C’est dans ce contexte d’ouverture qu’en 1787, l’écrivain Morishima CHURYO, assisté par deux dessinateurs, publie son Komo Zatsuwa, qui peut être traduit par “Récits variés sur les Cheveux rouges” ; ce dernier terme faisant référence aux cheveux roux et blonds des Hollandais. Cet ouvrage passe en revue de nombreux objets manufacturés, comme des instruments d’optique dont un microscope (ci-dessous, à gauche). Il s’intéresse aussi à la faune, décrivant par exemple des insectes, un crocodile ou un lion, et détaillant des techniques de dessin à la manière occidentale (ci-dessous, à droite).
L’ouvrage revendique même une certaine vocation ethnographique quand, par exemple, il décrit les costumes occidentaux ou le jeu de badminton.
Malgré leur fermeture officielle, les frontières du Japon ne sont donc pas restées totalement étanches aux idées et aux innovations techniques récentes, comme en témoigne ci-dessous la représentation d’une montgolfière ou d’un appareil à manivelle générateur d’électricité. Cet engin, baptisé elekiter, fera sensation dans le pays à partir de 1770 et sera utilisé pour des démonstrations publiques comme en attestent plusieurs représentations.
Enfin, malgré leur confinement dans l’archipel, les Japonais n’ont jamais cessé de s’intéresser à la géographie de la planète, au moyen de cartes, de planisphères et de représentations ethnographiques.
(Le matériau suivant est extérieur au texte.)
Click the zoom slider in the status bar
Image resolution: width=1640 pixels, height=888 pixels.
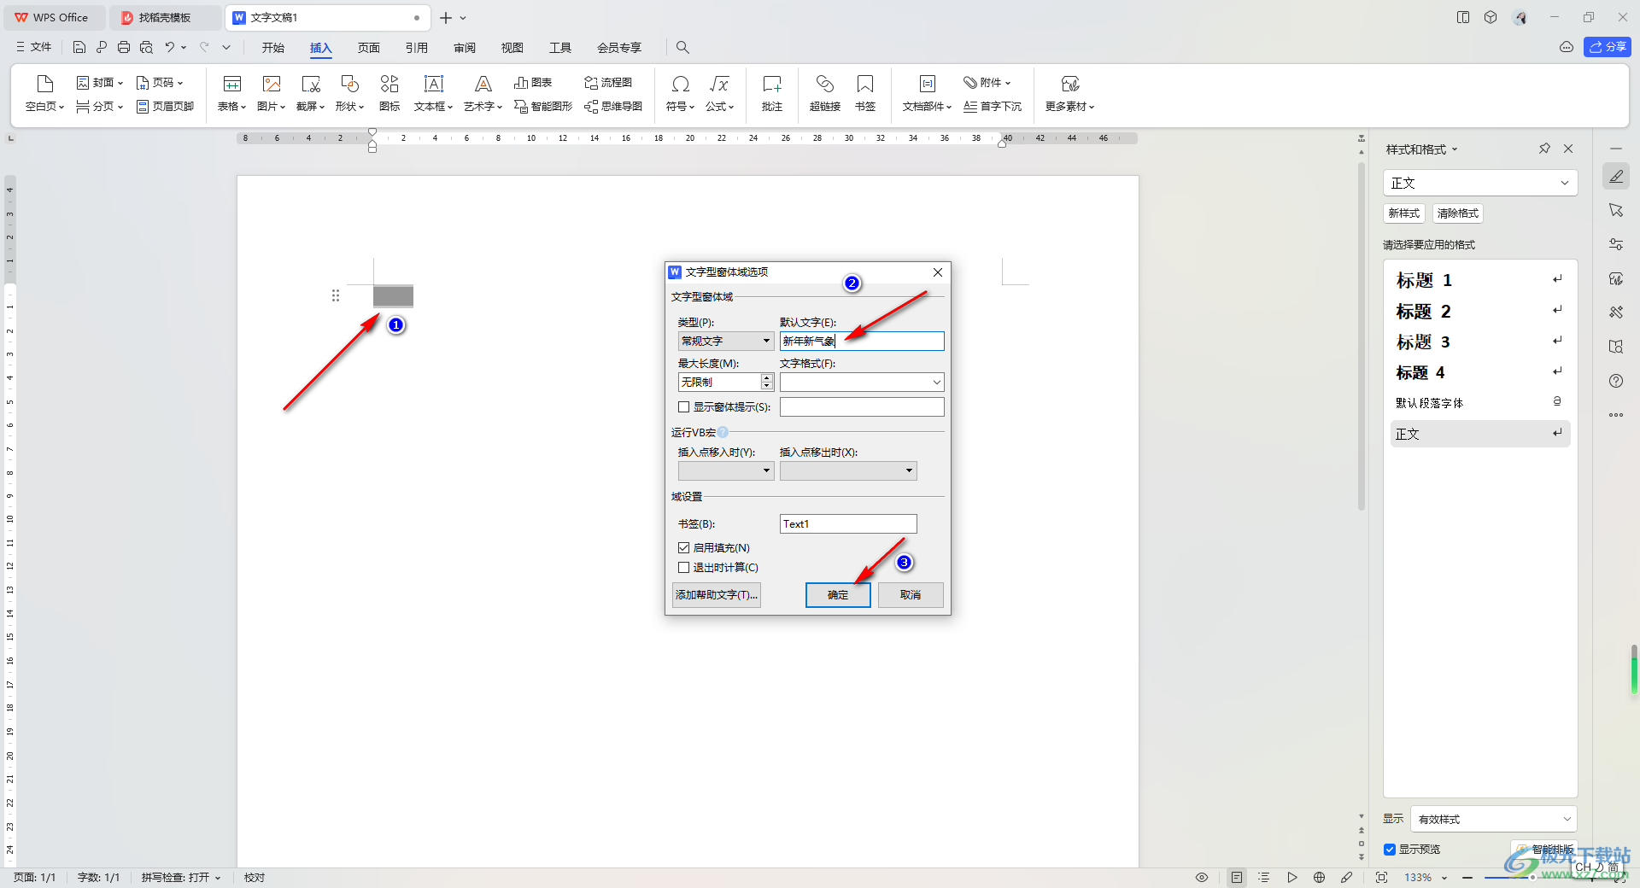tap(1508, 878)

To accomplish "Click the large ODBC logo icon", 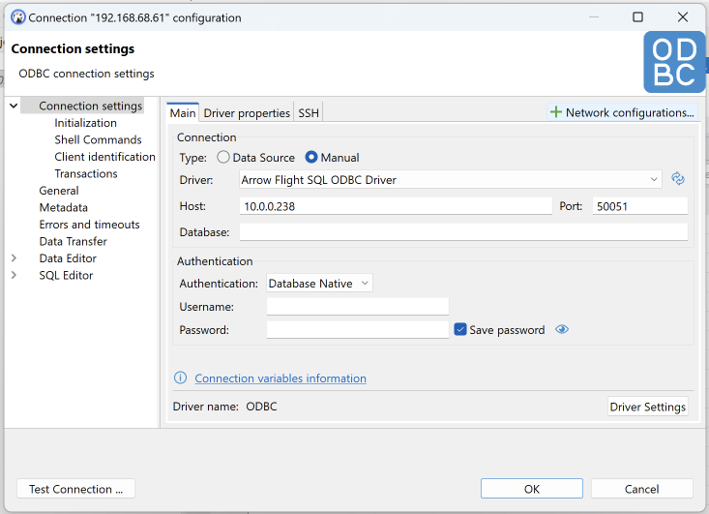I will (674, 62).
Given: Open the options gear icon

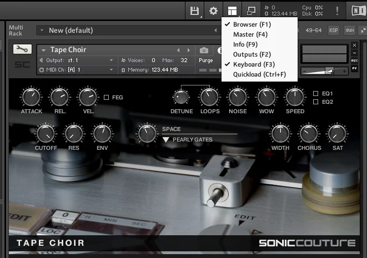Looking at the screenshot, I should pyautogui.click(x=213, y=11).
C’est ainsi que vers 1792, l’artiste Shiba KOKAN, connu pour des peintures inspirées de l’art néerlandais, pourra réaliser une carte complète de la Terre, reproduite – et c’est une première au Japon – selon la technique de la gravure sur cuivre.
Grâce aux rangaku et à la volonté encyclopédique déployée par les élites japonaises pendant la période d’isolationnisme, le Japon sera préparé intellectuellement à la réouverture et à la modernisation accélérée du pays, qui interviendront dans la seconde moitié du XIXe siècle malgré de fortes résistances internes.
Pour terminer, précisons quand même que l’Occident n’était pas la seule source d’inspiration au pays du Soleil-Levant. Depuis très longtemps, c’est la civilisation chinoise qui avait influencé, et en grande partie modelé, la culture japonaise, en lui léguant son système d’écriture. Certes, la politique de fermeture du Japon s’imposait aussi à l’empire du Milieu, qui ne bénéficiait que de quelques points d’entrée, dont Nagasaki ; mais la Chine et la langue chinoise y conservaient tout leur prestige aux yeux des élites. À ce titre, il est révélateur que la première véritable encyclopédie japonaise, le Wakan Sansai Zue, publiée entre 1712 et 1715, ait été une transcription d’un ouvrage chinois, le Sancai Tuhui. Mais l’influence de l’empire du Milieu va considérablement décliner sous l’ère Meiji, durant laquelle le Japon prendra l’Occident comme nouveau modèle pour affirmer sa prééminence en Asie.